今年は5年に一度の財政検証の年で、8月に厚生労働省より発表がありました。「財政検証」とは、公的年金制度を長く維持していくために社会・経済の変化を踏まえ、長期的な年金財政の健全性を定期的に検証することです。国民年金法、厚生年金保険法の規定により少なくとも5年に一回は国民年金や厚生年金の財政の現況や見通しの作成を実施しています。

 こうした大きな動きは関心を持ってニュースなどで把握しておきたいですが、これをよいきっかけとしてすでにある制度の中で気を付けておきたいポイントについてもチェックしておきましょう。

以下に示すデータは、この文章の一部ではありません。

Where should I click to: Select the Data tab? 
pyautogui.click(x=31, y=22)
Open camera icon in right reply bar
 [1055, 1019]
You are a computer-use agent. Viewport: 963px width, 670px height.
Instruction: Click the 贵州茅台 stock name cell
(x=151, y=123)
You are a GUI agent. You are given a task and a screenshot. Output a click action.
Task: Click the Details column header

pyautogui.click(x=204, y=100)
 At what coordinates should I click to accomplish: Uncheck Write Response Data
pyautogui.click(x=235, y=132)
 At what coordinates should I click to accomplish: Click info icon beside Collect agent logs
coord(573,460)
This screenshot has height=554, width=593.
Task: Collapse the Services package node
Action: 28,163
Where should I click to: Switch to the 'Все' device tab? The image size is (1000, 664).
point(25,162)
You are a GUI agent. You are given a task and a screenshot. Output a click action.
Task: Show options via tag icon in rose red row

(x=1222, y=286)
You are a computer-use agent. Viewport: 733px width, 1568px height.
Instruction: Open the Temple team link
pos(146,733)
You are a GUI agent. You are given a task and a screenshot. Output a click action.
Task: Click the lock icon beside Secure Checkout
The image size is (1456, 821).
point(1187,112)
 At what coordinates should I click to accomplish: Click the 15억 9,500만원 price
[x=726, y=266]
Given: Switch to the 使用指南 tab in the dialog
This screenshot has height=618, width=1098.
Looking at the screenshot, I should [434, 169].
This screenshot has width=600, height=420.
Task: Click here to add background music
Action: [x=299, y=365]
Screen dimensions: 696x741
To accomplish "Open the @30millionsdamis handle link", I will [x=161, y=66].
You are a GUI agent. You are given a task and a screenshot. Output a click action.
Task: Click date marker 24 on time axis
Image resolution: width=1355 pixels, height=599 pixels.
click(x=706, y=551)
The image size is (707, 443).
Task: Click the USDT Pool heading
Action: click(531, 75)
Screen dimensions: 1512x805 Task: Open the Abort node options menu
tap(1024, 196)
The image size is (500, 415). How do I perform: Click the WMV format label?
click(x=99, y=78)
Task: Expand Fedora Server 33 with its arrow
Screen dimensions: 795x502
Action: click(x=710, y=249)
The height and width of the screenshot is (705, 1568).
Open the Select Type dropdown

 たとえば、公的年金制度には「加給年金」と呼ばれる制度があるのをご存じでしょうか。年金の家族手当のようなもの、と言われているのですが、厚生年金保険の被保険者期間が20年以上ある方が、65歳到達時点(または定額部分支給開始年齢に到達した後)で、その方に生計を維持されている配偶者または子がいるときに本来の年金に加算されるものです。被保険者である本人の要件は前述の通り、厚生年金被保険者期間が20年以上の場合ですが、それ以外の受給要件としては、被保険者に生計を維持されている配偶者・子の年齢で、

①配偶者は65歳未満であること

②18歳到達年度の末日までの間の子であること

(1級・2級の障害の状態にある20歳未満の子)

があります。つまり、本人が65歳になり、老齢厚生年金の受給権を取得してから、配偶者が65歳になるまで、子どもが18歳になる年度末までの間、上乗せをされた年金を受け取れることになります。

 ただし、加給年金は配偶者や子どもの年齢に応じて自動的に受け取れるわけではなく、自分から手続きをしなければなりません。また、配偶者がそれまで第3号被保険者であった場合、この後60歳になるまでは第1号被保険者として国民年金保険料を負担する必要が出てきます。知っておくのと知らないのとではいろいろ差が生まれます。情報のアンテナは常に張っておきたいですね。